ROMA - Cgil all'attacco dopo la firma dell'accordo separato sulla riforma dei contratti. Incassato il «no» al referendum dalle altre organizzazioni sindacali, il leader della confederazione di corso d'Italia ha proposto ieri al direttivo quattro ore di sciopero a livello territoriale e di aprire subito una fase di assemblee in tutti i luoghi di lavoro per informare i lavoratori sui contenuti dell'intesa chiedendo loro di esprimere il parere con un voto.
Oggi il direttivo si pronuncerà sulla proposta del segretario generale per il pacchetto di nuovi scioperi.
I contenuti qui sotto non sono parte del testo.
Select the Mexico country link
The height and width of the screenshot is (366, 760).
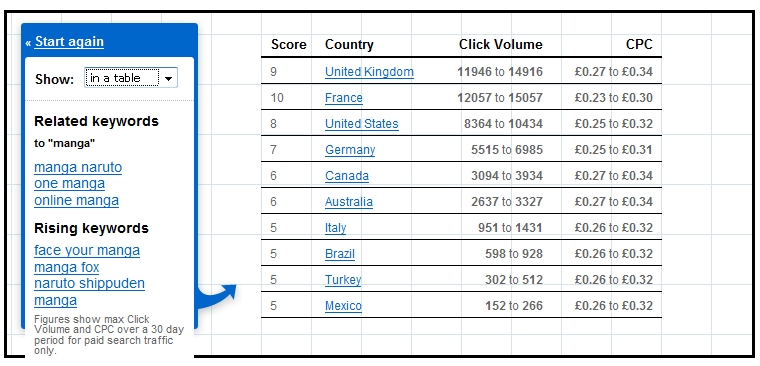(x=343, y=306)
Da aggiungere al già folto calendario definito nei giorni scorsi: il 13 febbraio si fermeranno i metalmeccanici della Fiom e gli statali della Fp; il 5 marzo manifestazione dei pensionati nella Capitale; protesta dei settori scuola per fine marzo; due iniziative in Puglia e Sicilia sul Mezzogiorno; infine il 4 aprile la manifestazione nazionale a Roma.
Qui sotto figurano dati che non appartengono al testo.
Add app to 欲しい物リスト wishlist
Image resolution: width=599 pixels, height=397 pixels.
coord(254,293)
«Non siamo una forza che dice solo no - ha sottolineato Epifani nel suo intervento dinanzi al parlamentino della Cgil - ma saremo propositivi». Il leader ha ricordato i motivi del «no» all'accordo: non potrà recuperare l'inflazione, la deroga senza limiti dei contratti nazionali, il principio secondo il quale a promuovere gli scioperi spetterebbe solo al sindacato più rappresentativo. Poi le accuse al governo: «Ha giocato un ruolo determinante per accelerare la firma dell'accordo separato. E' incredibile che un ministro definisca "nemica" la Cgil senza che nessuno nel governo si indigni». Quanto alla Confindustria «forse ha visto dei benefici immediati ma non capisce che non può reggere ad un rapporto sulle regole se manca uno dei pilastri della rappresentanza. In molte aree e aziende quell'accordo sarà inapplicabile». Il ministro del Welfare Sacconi è convinto che ora «all'interno della Cgil si aprirà inesorabilmente un dibattito interno. Sono fiducioso».